When the U.S. Attorney's public corruption unit pulled a sting operation, it swept up Luber, some zoning inspectors, and two public works employees in a kickback and bribery scheme. Luber flipped quicker than you could say "minimum mandatory sentence." He signed affidavits implicating several other public officials, including Circuit Judge Herbert T. Solomon.

Steve pleaded with his father to fight the accusations, but the old man caved, quitting the bench and the Bar, even while protesting his innocence. Luber pled guilty to reduced charges, spent his eighteen months at a country club prison in the Florida Panhandle, then came back to Miami. Stripped of his Bar license, he set up shop as a lobbyist. From talk around City Hall, Pinky was making more money than ever, securing lucrative concessions at the airport, rezoning agricultural land for shopping centers, and selling fleets of not-quite-wholesale sedans to the county-all under cover of darkness. It never hurt Pinky's clients in such matters to make substantial, unreported contributions to local public officials. The contributions were always in cash, and usually delivered by Pinky Luber. In Miami politics, the term "lobbyist" was a pleasant euphemism for "bagman."
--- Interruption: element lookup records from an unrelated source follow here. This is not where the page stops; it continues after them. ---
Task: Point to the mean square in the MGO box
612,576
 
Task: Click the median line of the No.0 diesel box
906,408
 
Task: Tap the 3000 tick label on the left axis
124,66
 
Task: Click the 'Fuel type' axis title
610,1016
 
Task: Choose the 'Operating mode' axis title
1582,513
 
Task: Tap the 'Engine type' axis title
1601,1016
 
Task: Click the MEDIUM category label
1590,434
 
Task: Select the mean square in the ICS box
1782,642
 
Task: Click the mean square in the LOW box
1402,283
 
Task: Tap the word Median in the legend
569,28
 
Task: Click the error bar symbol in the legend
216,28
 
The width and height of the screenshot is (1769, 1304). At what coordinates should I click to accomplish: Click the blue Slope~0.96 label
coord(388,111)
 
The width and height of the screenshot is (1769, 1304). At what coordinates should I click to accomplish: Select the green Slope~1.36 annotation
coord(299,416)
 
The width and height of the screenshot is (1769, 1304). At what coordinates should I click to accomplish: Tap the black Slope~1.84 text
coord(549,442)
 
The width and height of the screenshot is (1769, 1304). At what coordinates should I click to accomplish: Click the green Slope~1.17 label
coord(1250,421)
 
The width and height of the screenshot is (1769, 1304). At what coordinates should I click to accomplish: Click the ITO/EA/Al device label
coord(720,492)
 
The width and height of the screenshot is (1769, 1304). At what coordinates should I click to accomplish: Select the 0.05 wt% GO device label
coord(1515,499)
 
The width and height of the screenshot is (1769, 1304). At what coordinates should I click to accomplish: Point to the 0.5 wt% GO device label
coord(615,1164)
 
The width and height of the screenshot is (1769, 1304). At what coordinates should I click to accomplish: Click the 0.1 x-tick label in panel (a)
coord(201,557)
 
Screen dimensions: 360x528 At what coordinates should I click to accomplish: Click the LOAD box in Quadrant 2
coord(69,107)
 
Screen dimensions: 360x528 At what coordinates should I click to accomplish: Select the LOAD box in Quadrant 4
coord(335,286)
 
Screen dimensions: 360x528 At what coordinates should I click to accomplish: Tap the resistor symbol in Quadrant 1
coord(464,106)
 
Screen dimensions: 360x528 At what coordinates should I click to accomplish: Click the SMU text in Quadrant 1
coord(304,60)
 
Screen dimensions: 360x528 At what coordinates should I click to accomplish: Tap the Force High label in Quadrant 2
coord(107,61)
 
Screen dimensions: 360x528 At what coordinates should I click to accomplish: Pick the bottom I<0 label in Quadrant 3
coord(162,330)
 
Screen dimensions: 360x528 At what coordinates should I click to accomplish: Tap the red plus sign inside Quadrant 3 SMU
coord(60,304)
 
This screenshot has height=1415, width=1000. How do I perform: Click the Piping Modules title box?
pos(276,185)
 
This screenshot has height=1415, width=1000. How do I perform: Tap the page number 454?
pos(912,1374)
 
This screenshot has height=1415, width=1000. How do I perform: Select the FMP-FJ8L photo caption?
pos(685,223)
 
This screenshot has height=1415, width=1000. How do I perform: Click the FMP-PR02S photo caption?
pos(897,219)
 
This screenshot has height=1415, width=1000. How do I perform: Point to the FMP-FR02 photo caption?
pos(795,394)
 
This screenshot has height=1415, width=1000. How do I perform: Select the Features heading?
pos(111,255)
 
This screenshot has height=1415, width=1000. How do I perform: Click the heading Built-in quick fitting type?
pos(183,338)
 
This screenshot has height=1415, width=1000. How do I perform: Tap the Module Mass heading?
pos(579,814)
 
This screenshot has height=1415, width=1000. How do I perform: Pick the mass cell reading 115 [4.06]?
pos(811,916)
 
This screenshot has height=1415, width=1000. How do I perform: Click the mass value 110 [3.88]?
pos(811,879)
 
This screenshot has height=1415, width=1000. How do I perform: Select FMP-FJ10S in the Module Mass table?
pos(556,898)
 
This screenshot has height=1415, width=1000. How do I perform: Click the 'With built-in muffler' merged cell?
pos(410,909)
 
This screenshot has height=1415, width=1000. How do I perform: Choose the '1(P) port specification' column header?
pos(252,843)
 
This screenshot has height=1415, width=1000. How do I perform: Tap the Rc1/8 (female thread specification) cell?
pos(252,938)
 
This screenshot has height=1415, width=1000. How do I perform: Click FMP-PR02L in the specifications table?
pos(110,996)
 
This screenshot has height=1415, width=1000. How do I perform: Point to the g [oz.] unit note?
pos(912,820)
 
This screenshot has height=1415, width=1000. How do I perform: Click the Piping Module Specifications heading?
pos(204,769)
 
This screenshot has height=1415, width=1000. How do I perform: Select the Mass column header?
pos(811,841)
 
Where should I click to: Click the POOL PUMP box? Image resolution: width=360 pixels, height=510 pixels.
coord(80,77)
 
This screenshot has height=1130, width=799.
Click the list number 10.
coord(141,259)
The sight of Luber, fat and prosperous, stinking of treacly cologne, gave Steve the creepy-crawlies. He took a swing with the Barry Bonds. And then another. Closed his eyes. Visualized a ball on its upward arc leaving the bat, soaring toward the fence, nearing the warning track, then plop, into the outfielder's glove. The outfielder's face appeared: round and pink and chomping a cigar. Damn! The bastard even screwed up Steve's daydreams.

"I was there the day you stole home to beat Florida State," Luber said.

Steve opened his eyes. "Who gives a shit?"

"Won five thousand bucks."

"You bet on college baseball?"

"Stevie, I bet whether the next gal to get on the elevator is a blonde or brunette." He smiled ruefully. "Then I lost ten grand on the College World Series when you got picked off third in the bottom of the ninth."

"Ump blew the call."

"Yeah, a tough break." Luber took a moment to size him up. When he spoke, it was softly and with a touch of sadness. "You were an arrogant little shit. That dancing off third base, that big lead you took in the series. Why the hell do it? You woulda scored on any hit."

"I was trying to draw a bad throw. If the pitcher puts it in the dugout, I score and we tie it up."

"You put the whole team at risk so you could be the hero. Now you're doing the same thing with Herb." Luber rocked forward in the chair and got to his feet. He brushed off his pants, as if he'd just hopped off a particularly dusty horse instead of a relatively clean, secondhand chair. "I gotta get going. Ponies are running at Calder."

Luber had always seemed short, but now, aged and a tad stooped, he was truly pint-size.

Luber started for the door, stopped, and turned. "Getting picked off. There's a lesson in that you never learned. You can't depend on umpires. Same for judges. Same for the whole damn system. That's why it's better to resolve matters informally. Between people."

Steve put the head of the bat on the floor, leaned on the handle. "What are you getting at?"

"That cockamamie suit you filed to get Herb's license back. You drop it, I could give you some help."

"What kind of help?"

Pinky's cheeks crinkled with a chubby smile. "Let's say you had a murder case that's got you stumped."

That caught Steve by surprise. "What do you know about it?"

"C'mon, Stevie. I got friends who say Hal Griffin's been pulling some pretty cute permits down in Monroe County. New docks, hydrofoil service, liquor license for a gulfside terminal. Then a guy from Washington gets whacked on his boat. If I were defending Griffin, I'd be asking myself one mighty big question."

"What's that? Who could you bribe to get the case dropped?"

"The one the ancient Romans asked, wise guy. Cui bono? Who stands to gain?"